Dostoievsky, autor, entre otras maravillas, de El Jugador, desgastado ludópata, escribió que el verdadero dolor hace serio y constante al hombre irreflexivo. Los pobres de espíritu se vuelven más inteligentes después de un gran dolor. No Es País Viejos es una historia de dolor, de desesperación íntima y privativa en la que no importa la historia en sí sino la forma en la que la desarrollan los propios personajes. Un historia de abuso constante de la tristeza que trata de explicarnos, sin éxito, nuestro lugar en la Tierra. Y si en una imaginaria escala Richter del sufrimiento físico el que se lleva la palma es el cólico nefrítico, la misma escala llevada al padecimiento psíquico resultaría inútil pues la ira interior es una de las pocas cosas personales que nos quedan en la sociedad de la de autopistas de la información. La forma de narrar, como la historia, se confía al individualismo. Las escenas parecen estar inmersas en una especie de aislamiento que le da a cada encuadre un halo solitario que más parece hacernos creer vivir en un ensayo vitalista, o más bien de exaltación de la vida, que contemplar vidas exaltadas por la furia de una persecución. Cada corte se nos muestra ácido como un ensayo que intenta ser profundo y que solamente encuentra el apoyo de la bella sucesión de sugestivas imágenes. El deleite visual que recuerda formas del cine asiático (si la transnacionalidad actual del cine nos permite utilizar éste término) no ayuda a conformar un compendio sumo creador de un sentido unánime. La egolatría de las figuras protagónicas unidas al sentido vacuo de muchas escenas convierten a veces los actos en cortometrajes en sí mismos. Cosa, por otro lado, que no es buena ni es mala. Es fácil.

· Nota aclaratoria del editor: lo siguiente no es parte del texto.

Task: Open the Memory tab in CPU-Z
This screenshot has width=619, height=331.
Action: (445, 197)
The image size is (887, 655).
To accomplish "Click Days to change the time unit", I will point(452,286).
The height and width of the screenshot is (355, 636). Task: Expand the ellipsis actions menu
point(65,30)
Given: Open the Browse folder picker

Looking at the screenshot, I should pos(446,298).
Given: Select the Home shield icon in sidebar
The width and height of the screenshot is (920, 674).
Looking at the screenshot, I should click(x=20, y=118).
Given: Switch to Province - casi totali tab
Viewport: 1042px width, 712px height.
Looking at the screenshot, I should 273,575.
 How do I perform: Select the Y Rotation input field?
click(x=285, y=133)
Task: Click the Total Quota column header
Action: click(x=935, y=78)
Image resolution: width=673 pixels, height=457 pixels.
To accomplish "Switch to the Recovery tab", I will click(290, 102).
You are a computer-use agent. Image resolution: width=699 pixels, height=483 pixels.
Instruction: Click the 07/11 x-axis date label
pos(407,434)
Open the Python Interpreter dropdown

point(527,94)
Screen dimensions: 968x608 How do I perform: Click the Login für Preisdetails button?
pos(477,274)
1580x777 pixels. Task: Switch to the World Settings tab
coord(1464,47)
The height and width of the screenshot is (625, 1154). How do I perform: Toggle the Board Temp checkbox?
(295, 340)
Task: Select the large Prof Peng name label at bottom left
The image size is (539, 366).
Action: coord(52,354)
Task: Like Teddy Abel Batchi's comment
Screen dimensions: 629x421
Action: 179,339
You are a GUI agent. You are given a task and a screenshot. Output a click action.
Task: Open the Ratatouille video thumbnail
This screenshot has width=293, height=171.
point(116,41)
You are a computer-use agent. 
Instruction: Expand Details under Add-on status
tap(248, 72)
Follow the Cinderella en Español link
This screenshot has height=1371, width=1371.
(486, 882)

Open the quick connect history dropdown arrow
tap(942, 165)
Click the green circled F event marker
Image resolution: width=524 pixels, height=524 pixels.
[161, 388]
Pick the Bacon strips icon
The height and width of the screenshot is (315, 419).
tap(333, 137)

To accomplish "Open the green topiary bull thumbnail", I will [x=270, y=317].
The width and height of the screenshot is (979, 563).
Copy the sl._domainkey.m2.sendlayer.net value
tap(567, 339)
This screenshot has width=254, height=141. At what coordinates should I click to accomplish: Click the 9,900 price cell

El monto visual final y la verosimilitud del reparto, cruel y exacerbada las más de las veces y condesciende en otras, no consiguen llenar el vacío surgido al levantarnos de la butaca pues la gula de las expectativas se va convirtiendo en ansia y de creer que saborearemos caviar iraní nos tendremos que conformar con las palomitas de entretiempo o con una paradita en el burguer de camino a casa.
Mención especial merece Javier Bardem. Ni el actor de los actores Day-Lewis ni los consumados (o consumidos) Harrelson o Lee Jones eclipsan el papel más redondo del actor español. Exquisitez pura. Si el cine es la octava maravilla, la actuación de Bardem es la novena. Si la Tierra es el paraíso, el milagroso Bardem es un santo en un injusto Infierno.